Flavia Agnes, who has represented the bar dancers in the Bombay High Court, said that the court has raised the issue of obscenity but no one is talking of the girls and their rights. “What about the dancers? Who will protect them and make sure they get their rights as workers?” she asks. She is among those who have constantly raised the issue of the livelihood of women over the morality question.
The 2013 Supreme Court order upheld the High Court stay on the basis that dancing was a fundamental right. The current order upheld and quoted what the Bombay High Court said: “The state has failed to establish that the restriction is reasonable or that it is in the interest of general public. The High Court rightly scrutinized the impugned legislation in the light of observations of this Court… wherein it was held that greater the restriction, the more the need for scrutiny. The High Court noticed that in the guise of regulation, the legislation has imposed a total ban on dancing in the establishments covered under Section 33A.”

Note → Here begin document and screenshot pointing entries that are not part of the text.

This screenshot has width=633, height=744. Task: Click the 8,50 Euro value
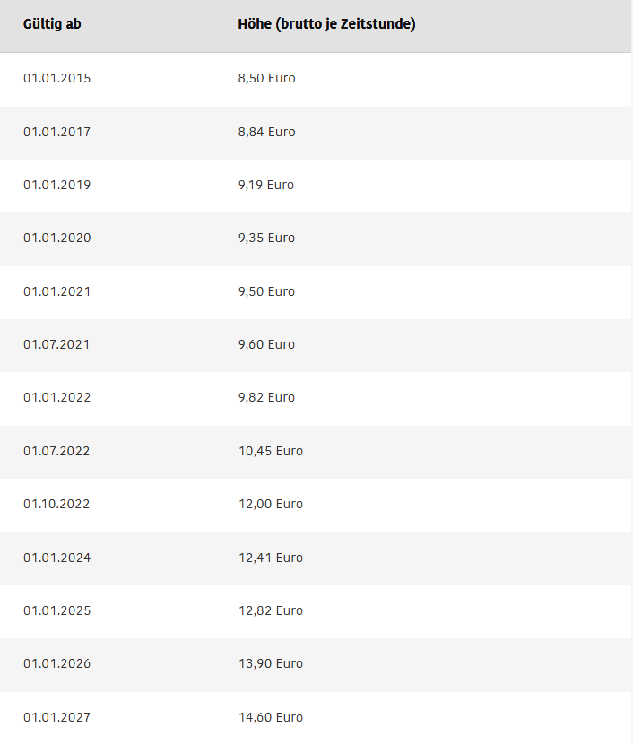click(266, 78)
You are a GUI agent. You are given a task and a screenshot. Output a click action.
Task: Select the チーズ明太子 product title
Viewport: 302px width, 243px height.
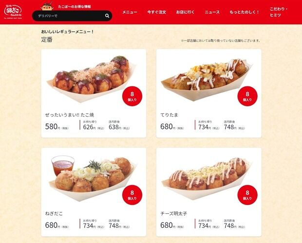(x=173, y=214)
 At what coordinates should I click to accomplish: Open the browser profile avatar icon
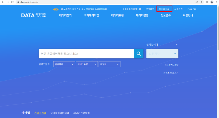click(212, 2)
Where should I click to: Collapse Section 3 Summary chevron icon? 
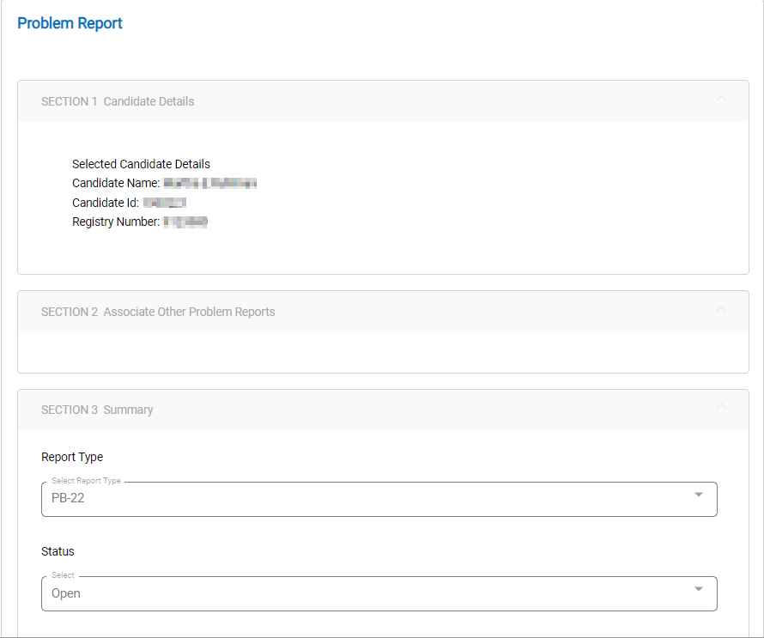click(x=721, y=407)
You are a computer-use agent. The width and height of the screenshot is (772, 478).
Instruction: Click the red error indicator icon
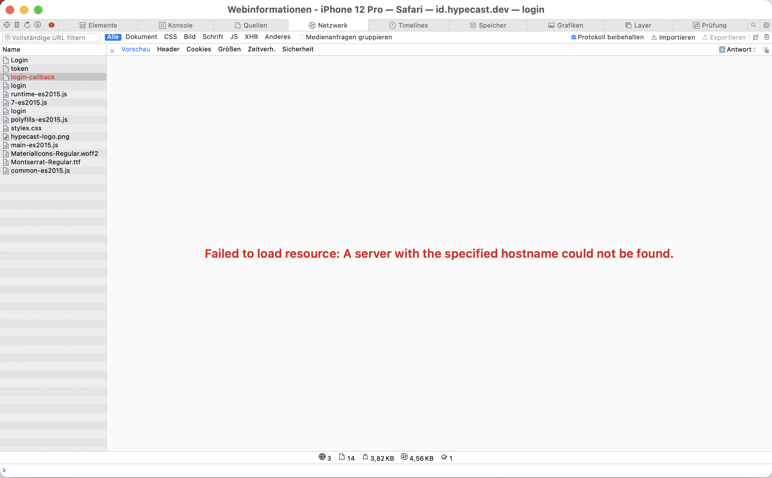pyautogui.click(x=51, y=25)
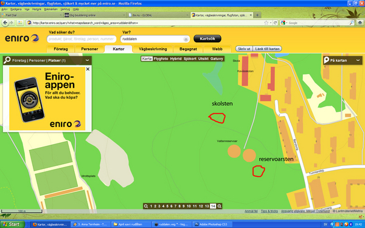Open the Vägbeskrivning tab
The height and width of the screenshot is (228, 365).
tap(153, 49)
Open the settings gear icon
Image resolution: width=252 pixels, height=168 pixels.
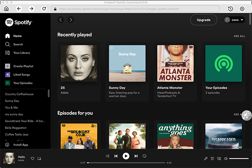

The High Court in its order staying the ban had said: “In our opinion, it would be more appropriate to bring about measures which should ensure the safety and improve the working conditions of the persons working as bar girls.” It said that “the restrictions in the nature of prohibition cannot be said to be reasonable, inasmuch as there could be several lesser alternatives available which would have been adequate to ensure safety of women than to completely prohibit dance. In fact, a large number of imaginative alternative steps could be taken instead of completely prohibiting dancing, if the real concern of the State is the safety of women.”
About 75,000 bar girls were rendered jobless on August 15, 2005. The plight of the women seems to hardly affect the state government. On three occasions, the courts have come to the aid of the bar dancers but it remains to be seen how the order will be implemented and whether questions of fundamental rights and livelihood prevail over moral outrage and dubious notions of obscenity.